“Vai sui siti porno? Paga o i tuoi familiari lo sapranno”, ma è tutta una (web) truffa

Da settimane, migliaia di utenti residenti su tutto il territorio nazionale hanno ripreso a segnalare di aver ricevuto mail di chiaro carattere estorsivo, nelle quali l’anonimo autore afferma di essere in possesso di video compromettenti che ritraggono il destinatario della mail e minaccia di diffonderle ad amici e parenti se non otterrà entro una specifica data un congruo pagamento in bitcoin (moneta ‘virtuale’ diffusa in tutto il mondo). Nelle mail in oggetto non si specifica mai quale sia questo materiale compromettente, ma il riferimento a ‘siti per adulti’ è spesso più che sufficiente per convincere una buona parte dei destinatari delle mail a sottostare al ricatto.

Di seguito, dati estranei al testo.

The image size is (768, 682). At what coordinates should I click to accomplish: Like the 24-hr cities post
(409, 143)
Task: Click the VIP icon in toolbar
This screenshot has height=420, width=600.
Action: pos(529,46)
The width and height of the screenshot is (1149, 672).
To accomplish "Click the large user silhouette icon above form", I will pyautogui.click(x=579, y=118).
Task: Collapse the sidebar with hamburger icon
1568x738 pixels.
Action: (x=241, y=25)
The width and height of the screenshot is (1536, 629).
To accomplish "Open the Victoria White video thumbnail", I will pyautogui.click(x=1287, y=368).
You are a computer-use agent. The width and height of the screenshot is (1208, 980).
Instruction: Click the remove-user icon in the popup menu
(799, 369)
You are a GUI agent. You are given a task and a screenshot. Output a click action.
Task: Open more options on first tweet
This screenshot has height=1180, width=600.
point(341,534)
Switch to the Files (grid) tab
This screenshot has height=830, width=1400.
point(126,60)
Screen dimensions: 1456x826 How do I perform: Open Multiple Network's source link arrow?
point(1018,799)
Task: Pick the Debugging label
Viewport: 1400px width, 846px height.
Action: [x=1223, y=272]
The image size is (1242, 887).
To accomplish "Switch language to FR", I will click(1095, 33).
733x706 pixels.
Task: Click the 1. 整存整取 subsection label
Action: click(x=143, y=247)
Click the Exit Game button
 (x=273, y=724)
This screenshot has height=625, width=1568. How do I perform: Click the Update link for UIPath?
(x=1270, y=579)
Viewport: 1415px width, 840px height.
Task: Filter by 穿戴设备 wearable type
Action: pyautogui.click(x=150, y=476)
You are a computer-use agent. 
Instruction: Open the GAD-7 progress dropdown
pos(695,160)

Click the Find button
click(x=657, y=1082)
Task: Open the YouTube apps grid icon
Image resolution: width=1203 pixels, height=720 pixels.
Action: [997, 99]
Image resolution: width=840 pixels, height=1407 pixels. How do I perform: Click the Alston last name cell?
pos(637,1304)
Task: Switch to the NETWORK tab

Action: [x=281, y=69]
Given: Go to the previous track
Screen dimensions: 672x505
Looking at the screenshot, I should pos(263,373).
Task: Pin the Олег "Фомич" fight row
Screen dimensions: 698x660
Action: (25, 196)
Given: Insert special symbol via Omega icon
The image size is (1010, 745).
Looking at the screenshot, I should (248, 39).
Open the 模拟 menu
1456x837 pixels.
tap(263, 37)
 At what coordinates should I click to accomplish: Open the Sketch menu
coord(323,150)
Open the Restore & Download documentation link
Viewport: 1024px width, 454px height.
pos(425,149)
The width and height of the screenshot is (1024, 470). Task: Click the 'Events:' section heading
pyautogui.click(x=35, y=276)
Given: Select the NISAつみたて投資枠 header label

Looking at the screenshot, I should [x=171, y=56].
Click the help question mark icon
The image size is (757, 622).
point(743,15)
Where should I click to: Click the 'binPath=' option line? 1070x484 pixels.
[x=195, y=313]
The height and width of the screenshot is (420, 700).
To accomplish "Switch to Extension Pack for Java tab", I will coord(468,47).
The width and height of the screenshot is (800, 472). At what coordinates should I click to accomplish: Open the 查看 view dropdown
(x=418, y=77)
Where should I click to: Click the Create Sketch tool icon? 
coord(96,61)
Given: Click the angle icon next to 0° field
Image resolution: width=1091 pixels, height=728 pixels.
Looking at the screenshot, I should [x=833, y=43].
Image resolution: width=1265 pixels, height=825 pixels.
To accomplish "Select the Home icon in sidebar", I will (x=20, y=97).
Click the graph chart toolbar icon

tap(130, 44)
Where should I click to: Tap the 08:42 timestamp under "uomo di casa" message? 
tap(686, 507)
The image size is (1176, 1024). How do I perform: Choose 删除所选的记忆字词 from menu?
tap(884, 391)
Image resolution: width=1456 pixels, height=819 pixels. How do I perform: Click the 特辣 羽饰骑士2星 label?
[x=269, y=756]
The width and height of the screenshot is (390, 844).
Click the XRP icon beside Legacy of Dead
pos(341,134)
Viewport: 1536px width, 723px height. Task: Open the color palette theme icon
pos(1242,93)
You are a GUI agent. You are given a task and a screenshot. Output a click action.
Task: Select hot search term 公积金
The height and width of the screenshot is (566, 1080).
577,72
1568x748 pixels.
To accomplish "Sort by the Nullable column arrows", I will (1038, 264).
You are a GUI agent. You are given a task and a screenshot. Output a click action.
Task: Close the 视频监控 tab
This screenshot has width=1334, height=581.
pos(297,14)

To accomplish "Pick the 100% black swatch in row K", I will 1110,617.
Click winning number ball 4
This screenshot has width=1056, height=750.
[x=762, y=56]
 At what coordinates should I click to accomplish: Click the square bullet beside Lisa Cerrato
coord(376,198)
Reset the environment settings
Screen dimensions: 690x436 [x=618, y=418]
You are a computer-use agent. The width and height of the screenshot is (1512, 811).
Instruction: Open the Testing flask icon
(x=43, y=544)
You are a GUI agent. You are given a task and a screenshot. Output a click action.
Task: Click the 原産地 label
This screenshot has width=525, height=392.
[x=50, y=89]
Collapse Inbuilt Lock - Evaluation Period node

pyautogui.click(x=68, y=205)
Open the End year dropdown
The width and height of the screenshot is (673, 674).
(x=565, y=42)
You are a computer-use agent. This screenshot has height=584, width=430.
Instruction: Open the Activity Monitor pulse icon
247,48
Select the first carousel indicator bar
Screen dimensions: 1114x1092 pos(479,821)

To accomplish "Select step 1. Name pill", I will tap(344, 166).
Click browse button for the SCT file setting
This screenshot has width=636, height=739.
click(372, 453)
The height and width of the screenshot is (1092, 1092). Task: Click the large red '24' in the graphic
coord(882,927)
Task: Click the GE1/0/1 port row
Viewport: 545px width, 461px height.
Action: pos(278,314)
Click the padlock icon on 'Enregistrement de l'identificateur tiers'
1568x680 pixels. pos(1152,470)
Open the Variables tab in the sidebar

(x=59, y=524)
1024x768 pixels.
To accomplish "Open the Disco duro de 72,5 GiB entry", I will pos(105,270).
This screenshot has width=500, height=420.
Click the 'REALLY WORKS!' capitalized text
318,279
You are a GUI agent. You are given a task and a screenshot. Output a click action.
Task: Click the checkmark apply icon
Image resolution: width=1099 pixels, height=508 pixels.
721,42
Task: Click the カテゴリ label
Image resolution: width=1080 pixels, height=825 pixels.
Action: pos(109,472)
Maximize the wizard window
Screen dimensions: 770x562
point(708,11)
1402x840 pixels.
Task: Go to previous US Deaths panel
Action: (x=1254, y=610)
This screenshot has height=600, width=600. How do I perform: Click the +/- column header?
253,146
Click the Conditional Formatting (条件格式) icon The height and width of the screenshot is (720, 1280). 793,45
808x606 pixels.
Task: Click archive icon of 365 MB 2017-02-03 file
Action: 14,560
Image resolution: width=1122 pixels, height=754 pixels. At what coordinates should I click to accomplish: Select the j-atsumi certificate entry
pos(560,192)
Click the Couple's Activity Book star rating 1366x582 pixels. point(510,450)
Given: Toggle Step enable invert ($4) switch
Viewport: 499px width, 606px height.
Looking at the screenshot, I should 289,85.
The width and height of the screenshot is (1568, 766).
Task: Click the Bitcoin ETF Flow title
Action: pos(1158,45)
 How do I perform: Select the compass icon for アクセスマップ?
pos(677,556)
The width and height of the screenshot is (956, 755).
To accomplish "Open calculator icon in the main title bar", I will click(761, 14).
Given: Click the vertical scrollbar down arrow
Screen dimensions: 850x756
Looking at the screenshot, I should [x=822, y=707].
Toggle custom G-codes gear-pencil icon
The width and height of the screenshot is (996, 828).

In ogni caso, come già ricordato dalla Polizia Postale nei mesi scorsi, quando per la prima volta questo fenomeno criminale era emerso, si tratta di una vera e propria ‘bufala’. Un pretesto privo di ogni fondamento, elaborato per intimidire gli utenti e consumare così una vera e propria cyber-estorsione. L'unico elemento autentico dell'intera vicenda è rappresentato dall'utilizzo di una e-mail identica a quella del destinatario, che simula l'avvenuto accesso abusivo all'account del malcapitato, ma anche questa è una circostanza del tutto artificiosa. Si tratta infatti di un vero e proprio "spoofing", ossia di un'invenzione, che non è conseguenza di un vero e proprio attacco alla casella di posta del destinatario.

Conoscendo tali informazioni, è dunque più facile mettere in pratica i consigli della Polizia. Anzitutto mantenere la calma, poiché il criminale non dispone, in realtà, di alcun filmato che ci ritrae in atteggiamenti intimi né, con tutta probabilità, delle password dei profili social da cui ricavare la lista di amici o parenti. Non si deve quindi pagare alcun riscatto: l'esperienza maturata dal personale della Polizia Postale con riguardo a precedenti fattispecie criminose (come sex-estortion e diffusione di ransomware) dimostra che, persino quando il criminale dispone realmente dei nostri dati informatici, pagare il riscatto determina quale unico effetto un accanimento nelle richieste estorsive, finalizzato ad ottenere ulteriore denaro, senza che la vittima rientri in possesso del proprio materiale.

Inoltre, in via generale, per evitare spiacevoli inconvenienti, la Polizia Postale consiglia di:

• Proteggere adeguatamente la nostra email (ed in generale i nostri account virtuali)

• Cambiare frequentemente le password dei propri account web, a prescindere dalla notizia di un attacco, impostandone di complesse, evitando che contengano richiami, numeri e nomi relativi alla vita personale e familiare

• Non utilizzare mai la stessa password per più profili

• Abilitare, quando possibile, meccanismi di autenticazione "forte" ai nostri spazi virtuali, che associno all'inserimento della password, l'immissione di un codice di sicurezza ricevuto sul nostro telefono cellulare.

• Aggiornare sempre il sistema operativo dei nostri dispositivi, installando e mantenendo adeguatamente aggiornati i sistemi antivirus.

“Bisogna tenere presente – specificano gli esperti della Polpost – che l'inoculazione (quella vera) di virus informatici capaci di assumere il controllo dei nostri dispositivi è un'attività assolutamente complessa, che deriva nella stragrande maggioranza dei casi da una precedente attività di ‘phishing informatico’ (altra tipologia di truffa web) o dalla disponibilità materiale del dispositivo, o ancora dalla navigazione su siti non attendibili. E buona norma, quindi, non lasciare mai i nostri dispositivi incustoditi e non protetti ed evitare di cliccare su link o allegati di posta elettronica sospetti. Oltre, ovviamente, a non navigare su siti che prospettino facili guadagni e che ci sembrino al contempo poco professionali”.